Temporal Context for LightGBM¶
Recommendation: Add Temporal Features (Do Not Change Model Architecture)¶
Using LightGBM (tabular, window-based) is a valid and efficient choice. You do not need to switch to LSTM or Transformers if you enrich each window with temporal context via extra features.
Strategy: Sliding-Window Context Features¶
Idea: Instead of feeding the model a raw sequence, we give it summary features that describe “what happened in this window and how it relates to the previous ones.”
- Before (isolated window): Each row = features of one window only → the model does not know what happened before.
- After (window + context): Each row = features of the current window plus features from the previous window(s) and deltas/trends between windows.
So the model still sees a single row per window (tabular), but that row carries temporal information: level in the previous window, change from previous to current, and simple trend (e.g. “increasing”, “stable”, “decreasing”).
What to Add¶
-
Previous-window features
For each key quantity (e.g.
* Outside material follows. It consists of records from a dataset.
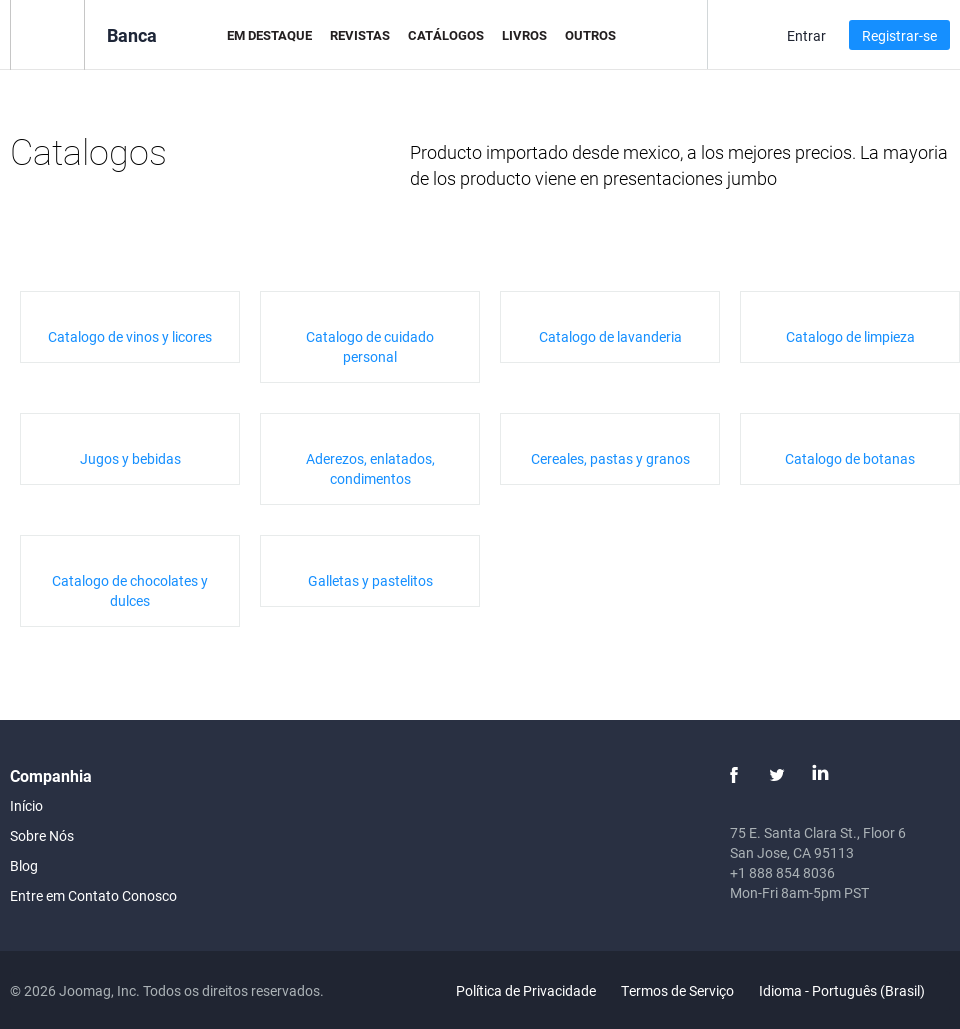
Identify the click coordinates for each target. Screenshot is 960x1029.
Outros (590, 35)
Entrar (806, 35)
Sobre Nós (42, 835)
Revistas (360, 35)
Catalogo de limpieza (850, 336)
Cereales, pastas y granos (610, 458)
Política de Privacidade (526, 990)
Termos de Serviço (677, 990)
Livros (524, 35)
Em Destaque (269, 35)
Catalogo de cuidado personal (370, 346)
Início (26, 805)
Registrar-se (899, 35)
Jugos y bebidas (130, 458)
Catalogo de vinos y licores (130, 336)
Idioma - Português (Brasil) (853, 990)
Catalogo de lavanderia (610, 336)
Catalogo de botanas (850, 458)
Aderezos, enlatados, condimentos (370, 468)
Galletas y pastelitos (370, 580)
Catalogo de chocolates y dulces (130, 590)
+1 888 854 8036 (782, 872)
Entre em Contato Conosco (93, 895)
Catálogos (446, 35)
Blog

PT mean, GT mean, entropy), add the same quantity computed on the previous window: e.g.PT_mean_prev,GT_mean_prev. -
Delta features
PT_mean_delta = PT_mean_current - PT_mean_prevPT_mean_delta_pct = (current - prev) / prev-
PT_std_ratio = current_std / prev_std(captures increase in variability, typical in leaks). -
Trend features (optional)
If you have the last 3 windows: - Simple trend: “increasing”, “stable”, “decreasing” (e.g. from linear slope or comparison of means).
stability_duration: number of consecutive windows where the signal stayed “stable” (e.g. within a band).
This way the model can learn rules like: “if pressure dropped and variability increased compared to the previous window, treat as leak.”
Implementation Outline¶
- Extractor: When building batches, for each window load the current window and the previous window(s) (same source/case, ordered by time or index).
- Transformer: For each batch, compute current-window features as today, then add:
- Features from the previous window(s) (e.g. same stats, prefixed with
prev_). - Deltas and ratios (current vs prev).
- Optional trend/stability from the last 2–3 windows.
- Output: One row per window, but with more columns (current + prev + deltas + trend). LightGBM then trains on this enriched table.
No change to the training loop or to the model type—only to the feature set.
Why This Fits the Platform¶
- Consistent with operational context: Temporal context (previous level, deltas, trend) helps separate “slow operational drift” from “sudden leak onset.”
- Efficient: No sequence model; same fast training and deployment as today.
- Explainable: Features have clear meaning (previous mean, change, ratio, trend).
- Configurable: Number of previous windows and which stats to carry can be controlled in the pipeline config and feature code.
This document captures the temporal-context philosophy; the exact parameter names and formulas are in the feature extraction and pipeline configuration.